Entre Palestiniens et juifs, les Bédouins et autres Arabes israéliens sont les grands oubliés du conflit en cours. Retour sur une population souvent omise, aux sentiments ambivalents. Un reportage de Louis La Royère.
Les nombreuses constructions en préfabriqués côtoient les trottoirs à moitié défoncés, tandis que l’accablante chaleur du désert semble plonger la ville dans la torpeur. Quelques animaux errants viennent quémander de la nourriture à des femmes en djellaba à l’arrêt de bus. De très nombreux enfants jouent à l’heure de la pause déjeuner, eux qui sortent d’une école maintenue malgré la détérioration de la situation sécuritaire. Nous ne sommes pas en Égypte ou au Liban, mais bien à Rafat dans le Négev, plus grande ville bédouine d’Israël et du monde. La cité, qui compte près de 90 000 âmes, a connu récemment une impressionnante envolée démographique, au diapason de la situation globale des bédouins israéliens. La communauté de près de 220 000 individus est ainsi projetée s’établir à près d’un demi-million d’individus avant les années 2050, au rythme de croissance actuelle. Celui-ci est d’ailleurs bien visible : près de la moitié de la population de Rafat est mineure.
« Nous devons faire front commun contre ces barbares »

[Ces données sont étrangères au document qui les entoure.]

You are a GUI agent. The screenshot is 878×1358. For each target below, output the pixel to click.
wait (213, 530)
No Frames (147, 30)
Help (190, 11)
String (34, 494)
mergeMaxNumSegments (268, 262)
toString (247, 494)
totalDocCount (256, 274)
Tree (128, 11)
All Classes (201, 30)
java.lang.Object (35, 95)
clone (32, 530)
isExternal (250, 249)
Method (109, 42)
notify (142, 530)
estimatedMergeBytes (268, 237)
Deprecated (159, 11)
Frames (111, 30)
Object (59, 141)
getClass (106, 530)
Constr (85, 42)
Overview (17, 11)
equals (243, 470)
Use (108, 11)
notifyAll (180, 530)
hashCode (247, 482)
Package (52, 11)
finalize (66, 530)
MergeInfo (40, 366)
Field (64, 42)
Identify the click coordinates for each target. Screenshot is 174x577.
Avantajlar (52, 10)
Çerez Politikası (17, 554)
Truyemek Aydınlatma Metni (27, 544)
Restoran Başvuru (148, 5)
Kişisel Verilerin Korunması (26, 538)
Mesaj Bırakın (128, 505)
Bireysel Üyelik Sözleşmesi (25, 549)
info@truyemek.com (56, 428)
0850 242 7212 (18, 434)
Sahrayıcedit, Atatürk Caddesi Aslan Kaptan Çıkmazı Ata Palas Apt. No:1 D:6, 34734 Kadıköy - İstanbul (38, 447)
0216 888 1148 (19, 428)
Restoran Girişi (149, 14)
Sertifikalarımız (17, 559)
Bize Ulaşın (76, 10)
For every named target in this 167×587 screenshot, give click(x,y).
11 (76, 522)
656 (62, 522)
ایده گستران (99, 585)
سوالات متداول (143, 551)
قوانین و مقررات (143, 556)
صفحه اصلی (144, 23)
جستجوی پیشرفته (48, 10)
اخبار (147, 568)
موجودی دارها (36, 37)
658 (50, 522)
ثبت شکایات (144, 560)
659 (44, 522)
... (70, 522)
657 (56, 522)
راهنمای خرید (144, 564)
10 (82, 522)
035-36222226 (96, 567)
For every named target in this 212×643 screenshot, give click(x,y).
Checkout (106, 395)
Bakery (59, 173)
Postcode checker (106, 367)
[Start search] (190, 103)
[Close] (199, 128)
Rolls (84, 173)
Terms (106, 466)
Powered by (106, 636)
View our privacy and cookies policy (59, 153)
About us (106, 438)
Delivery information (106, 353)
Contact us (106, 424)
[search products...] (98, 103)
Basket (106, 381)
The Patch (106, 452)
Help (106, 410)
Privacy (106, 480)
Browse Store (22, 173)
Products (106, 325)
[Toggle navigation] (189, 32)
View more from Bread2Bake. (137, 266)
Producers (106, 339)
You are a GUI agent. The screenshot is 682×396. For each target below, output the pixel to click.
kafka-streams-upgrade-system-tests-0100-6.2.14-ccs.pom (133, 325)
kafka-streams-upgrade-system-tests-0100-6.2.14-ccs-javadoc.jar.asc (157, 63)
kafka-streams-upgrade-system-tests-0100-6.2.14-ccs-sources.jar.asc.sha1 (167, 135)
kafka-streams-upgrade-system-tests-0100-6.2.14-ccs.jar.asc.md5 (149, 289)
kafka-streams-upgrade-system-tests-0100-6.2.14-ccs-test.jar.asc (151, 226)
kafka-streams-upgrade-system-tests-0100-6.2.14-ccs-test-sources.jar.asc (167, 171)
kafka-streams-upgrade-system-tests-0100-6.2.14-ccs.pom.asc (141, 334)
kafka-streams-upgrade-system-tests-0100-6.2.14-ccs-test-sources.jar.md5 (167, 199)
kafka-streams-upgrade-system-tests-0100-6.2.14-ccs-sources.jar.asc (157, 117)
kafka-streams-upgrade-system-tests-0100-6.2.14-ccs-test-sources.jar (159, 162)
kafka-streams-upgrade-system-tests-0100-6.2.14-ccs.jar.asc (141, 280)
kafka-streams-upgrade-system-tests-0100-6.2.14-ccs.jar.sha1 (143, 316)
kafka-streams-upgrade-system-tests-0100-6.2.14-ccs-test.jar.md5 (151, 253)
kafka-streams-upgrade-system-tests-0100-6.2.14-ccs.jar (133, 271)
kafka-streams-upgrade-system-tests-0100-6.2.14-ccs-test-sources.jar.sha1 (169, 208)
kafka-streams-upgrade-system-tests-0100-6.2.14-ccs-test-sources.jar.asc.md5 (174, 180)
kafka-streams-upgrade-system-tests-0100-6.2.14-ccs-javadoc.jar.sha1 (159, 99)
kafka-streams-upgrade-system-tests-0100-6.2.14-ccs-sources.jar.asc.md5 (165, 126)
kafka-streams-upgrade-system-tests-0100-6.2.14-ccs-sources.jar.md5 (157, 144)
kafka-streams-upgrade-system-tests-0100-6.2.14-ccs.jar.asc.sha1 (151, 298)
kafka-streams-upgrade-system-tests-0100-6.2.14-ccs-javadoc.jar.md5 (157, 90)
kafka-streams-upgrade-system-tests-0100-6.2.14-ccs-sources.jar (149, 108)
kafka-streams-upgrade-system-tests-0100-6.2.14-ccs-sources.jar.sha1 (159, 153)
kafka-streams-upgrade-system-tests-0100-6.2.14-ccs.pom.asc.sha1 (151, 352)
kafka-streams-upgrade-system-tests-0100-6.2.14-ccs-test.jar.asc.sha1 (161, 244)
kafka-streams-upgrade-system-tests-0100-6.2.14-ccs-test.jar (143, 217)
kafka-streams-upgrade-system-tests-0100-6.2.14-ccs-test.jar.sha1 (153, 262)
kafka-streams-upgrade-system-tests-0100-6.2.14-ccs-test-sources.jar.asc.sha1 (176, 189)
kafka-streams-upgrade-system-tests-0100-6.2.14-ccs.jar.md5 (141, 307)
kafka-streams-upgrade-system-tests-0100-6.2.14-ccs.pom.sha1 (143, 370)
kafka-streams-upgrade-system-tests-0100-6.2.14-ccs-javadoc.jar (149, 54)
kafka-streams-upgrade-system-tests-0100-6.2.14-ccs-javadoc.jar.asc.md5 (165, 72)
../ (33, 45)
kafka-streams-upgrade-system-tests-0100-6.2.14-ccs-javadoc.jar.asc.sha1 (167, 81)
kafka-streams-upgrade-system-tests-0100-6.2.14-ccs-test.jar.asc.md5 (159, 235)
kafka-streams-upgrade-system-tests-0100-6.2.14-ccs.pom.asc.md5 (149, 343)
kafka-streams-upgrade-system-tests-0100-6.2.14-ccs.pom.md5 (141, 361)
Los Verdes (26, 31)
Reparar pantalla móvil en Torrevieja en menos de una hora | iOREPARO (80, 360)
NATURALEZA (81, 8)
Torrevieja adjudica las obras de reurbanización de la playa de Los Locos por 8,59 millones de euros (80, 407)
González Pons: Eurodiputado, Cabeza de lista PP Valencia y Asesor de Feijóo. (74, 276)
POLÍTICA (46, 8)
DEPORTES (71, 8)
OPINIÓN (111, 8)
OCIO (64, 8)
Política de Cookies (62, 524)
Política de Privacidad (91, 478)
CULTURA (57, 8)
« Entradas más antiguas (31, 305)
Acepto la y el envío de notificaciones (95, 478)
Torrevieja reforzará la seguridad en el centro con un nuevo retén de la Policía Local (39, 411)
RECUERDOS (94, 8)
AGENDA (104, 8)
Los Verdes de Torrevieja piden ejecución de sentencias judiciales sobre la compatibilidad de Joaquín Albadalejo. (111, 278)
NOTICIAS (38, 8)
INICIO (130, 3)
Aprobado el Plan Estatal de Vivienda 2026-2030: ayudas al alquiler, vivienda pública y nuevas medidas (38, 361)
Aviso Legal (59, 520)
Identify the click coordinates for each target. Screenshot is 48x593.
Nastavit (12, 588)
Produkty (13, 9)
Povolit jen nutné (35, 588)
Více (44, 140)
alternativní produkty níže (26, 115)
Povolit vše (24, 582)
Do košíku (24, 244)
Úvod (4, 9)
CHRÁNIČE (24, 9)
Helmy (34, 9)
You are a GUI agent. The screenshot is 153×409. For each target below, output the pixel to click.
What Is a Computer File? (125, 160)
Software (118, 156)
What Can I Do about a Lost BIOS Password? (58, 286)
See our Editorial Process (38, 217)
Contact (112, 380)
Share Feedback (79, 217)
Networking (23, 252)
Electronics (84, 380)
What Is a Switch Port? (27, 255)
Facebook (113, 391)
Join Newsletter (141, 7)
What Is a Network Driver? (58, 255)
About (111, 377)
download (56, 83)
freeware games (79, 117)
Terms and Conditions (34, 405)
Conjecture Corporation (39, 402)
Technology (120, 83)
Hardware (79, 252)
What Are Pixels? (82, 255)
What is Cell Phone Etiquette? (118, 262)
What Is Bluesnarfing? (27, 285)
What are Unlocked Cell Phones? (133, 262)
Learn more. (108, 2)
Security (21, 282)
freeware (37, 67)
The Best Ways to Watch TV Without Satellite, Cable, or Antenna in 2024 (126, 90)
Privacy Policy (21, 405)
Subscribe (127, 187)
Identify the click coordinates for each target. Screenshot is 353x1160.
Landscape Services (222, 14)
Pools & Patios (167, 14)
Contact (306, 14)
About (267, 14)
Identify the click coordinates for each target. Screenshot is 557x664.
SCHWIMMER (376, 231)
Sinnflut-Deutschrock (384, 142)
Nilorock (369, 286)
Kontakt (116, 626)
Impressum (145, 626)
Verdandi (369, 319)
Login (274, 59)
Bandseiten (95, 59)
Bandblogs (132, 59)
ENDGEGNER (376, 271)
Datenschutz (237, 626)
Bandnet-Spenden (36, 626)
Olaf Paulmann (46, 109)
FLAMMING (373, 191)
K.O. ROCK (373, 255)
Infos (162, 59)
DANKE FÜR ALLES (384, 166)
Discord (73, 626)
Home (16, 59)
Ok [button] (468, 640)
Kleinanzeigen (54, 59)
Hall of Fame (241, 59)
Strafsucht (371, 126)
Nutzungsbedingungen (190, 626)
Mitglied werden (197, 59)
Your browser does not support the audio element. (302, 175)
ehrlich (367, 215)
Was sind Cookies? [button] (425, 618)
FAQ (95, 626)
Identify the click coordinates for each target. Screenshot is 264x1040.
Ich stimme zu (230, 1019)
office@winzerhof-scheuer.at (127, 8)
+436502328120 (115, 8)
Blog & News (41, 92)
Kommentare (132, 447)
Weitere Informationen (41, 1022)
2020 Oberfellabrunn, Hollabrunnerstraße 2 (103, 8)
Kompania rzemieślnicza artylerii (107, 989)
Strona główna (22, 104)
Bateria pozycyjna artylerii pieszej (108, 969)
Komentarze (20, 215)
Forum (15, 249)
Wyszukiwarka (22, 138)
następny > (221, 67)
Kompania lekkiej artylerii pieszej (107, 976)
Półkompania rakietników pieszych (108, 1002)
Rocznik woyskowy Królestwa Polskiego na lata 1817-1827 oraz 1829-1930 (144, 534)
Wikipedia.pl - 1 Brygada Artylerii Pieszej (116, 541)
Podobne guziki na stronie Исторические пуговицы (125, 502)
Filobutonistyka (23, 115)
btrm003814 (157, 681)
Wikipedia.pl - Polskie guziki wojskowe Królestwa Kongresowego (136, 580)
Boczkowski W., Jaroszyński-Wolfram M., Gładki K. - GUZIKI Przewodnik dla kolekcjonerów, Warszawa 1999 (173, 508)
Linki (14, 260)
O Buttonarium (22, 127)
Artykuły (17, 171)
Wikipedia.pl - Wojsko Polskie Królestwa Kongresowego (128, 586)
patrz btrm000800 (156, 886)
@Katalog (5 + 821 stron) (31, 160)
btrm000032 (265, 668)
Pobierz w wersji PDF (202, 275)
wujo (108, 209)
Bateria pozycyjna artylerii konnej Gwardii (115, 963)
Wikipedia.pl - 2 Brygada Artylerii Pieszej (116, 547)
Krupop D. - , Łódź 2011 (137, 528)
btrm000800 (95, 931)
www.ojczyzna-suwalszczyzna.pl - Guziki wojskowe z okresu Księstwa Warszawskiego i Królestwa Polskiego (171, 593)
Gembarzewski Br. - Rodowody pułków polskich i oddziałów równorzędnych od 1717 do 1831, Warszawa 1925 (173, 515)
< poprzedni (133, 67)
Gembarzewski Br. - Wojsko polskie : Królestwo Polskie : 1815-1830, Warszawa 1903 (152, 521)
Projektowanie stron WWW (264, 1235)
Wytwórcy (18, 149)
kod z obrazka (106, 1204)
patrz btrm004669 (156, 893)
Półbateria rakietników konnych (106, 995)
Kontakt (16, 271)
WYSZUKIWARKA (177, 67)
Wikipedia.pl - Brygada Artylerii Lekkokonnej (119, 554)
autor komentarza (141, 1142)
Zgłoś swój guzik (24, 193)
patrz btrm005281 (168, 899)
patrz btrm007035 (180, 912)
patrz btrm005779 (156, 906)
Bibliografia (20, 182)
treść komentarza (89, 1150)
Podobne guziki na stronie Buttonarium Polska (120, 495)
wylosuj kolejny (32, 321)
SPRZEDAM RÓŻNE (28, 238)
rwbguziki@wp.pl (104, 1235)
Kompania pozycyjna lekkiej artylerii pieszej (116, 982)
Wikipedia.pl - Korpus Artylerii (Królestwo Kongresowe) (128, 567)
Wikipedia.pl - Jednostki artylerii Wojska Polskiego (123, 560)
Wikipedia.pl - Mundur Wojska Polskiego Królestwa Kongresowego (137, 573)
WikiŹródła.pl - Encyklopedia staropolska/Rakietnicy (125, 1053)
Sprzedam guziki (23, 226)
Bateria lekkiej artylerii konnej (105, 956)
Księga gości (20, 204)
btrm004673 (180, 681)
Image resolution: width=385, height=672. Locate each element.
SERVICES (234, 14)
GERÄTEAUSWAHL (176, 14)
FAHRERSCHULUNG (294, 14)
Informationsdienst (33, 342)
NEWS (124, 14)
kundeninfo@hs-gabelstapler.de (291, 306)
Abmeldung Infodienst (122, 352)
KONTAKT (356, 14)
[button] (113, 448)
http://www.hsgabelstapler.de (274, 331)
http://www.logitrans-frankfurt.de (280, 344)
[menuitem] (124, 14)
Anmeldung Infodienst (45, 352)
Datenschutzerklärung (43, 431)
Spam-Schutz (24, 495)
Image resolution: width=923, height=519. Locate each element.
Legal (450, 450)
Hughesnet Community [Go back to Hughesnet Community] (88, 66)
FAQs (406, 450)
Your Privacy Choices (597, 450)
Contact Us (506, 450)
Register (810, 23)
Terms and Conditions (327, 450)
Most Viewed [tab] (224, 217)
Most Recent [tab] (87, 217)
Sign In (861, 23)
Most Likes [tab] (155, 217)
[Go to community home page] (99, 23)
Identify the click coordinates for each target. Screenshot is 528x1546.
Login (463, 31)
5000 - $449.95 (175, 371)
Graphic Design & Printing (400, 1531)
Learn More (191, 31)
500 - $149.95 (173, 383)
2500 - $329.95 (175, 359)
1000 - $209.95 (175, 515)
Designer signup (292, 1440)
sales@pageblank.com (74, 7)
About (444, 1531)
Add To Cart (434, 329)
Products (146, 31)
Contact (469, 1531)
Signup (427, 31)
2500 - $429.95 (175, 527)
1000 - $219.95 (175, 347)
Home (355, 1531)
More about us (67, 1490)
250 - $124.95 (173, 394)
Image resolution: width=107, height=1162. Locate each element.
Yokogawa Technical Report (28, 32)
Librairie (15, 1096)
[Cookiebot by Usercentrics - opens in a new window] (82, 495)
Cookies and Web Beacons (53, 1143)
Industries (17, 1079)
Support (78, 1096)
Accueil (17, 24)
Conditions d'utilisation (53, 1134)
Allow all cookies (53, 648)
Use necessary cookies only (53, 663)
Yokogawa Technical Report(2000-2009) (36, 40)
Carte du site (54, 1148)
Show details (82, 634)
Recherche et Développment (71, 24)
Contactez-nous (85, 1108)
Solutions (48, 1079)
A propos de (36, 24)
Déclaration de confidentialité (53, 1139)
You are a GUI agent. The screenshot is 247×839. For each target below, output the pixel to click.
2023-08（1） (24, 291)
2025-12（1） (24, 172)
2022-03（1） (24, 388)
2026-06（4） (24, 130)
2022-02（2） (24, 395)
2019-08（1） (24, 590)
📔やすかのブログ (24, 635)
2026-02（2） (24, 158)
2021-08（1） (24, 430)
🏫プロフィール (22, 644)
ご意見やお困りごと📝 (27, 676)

C’est au cœur de cette petite ville pauvre du désert, située à quelques kilomètres de la métropole de Beer-Sheva, que se déroule l’empaquetage de colis destinés aux familles les plus défavorisées de la région. Dans cette salle de sport municipale reconvertie pour l’occasion en centre de traitement logistique, les bénévoles, juifs comme musulmans, ont afflué pour l’occasion. Entre les rangées de cartons vides et les empilements de paquets de pâtes, Yoni, juif israélien, explique les raisons de son engagement : « les terroristes qui nous ont attaqué, ils ont voulu nous détruire… mais ce faisant, ils ont tué beaucoup de bédouins, beaucoup de musulmans aussi. Nous devons aujourd’hui faire front commun, pour rappeler que notre pays est un lieu de fraternité ». La quarantaine, informaticien de son état, a justement pris une journée de congé pour l’opération de bénévolat, au profit pourtant des familles musulmanes.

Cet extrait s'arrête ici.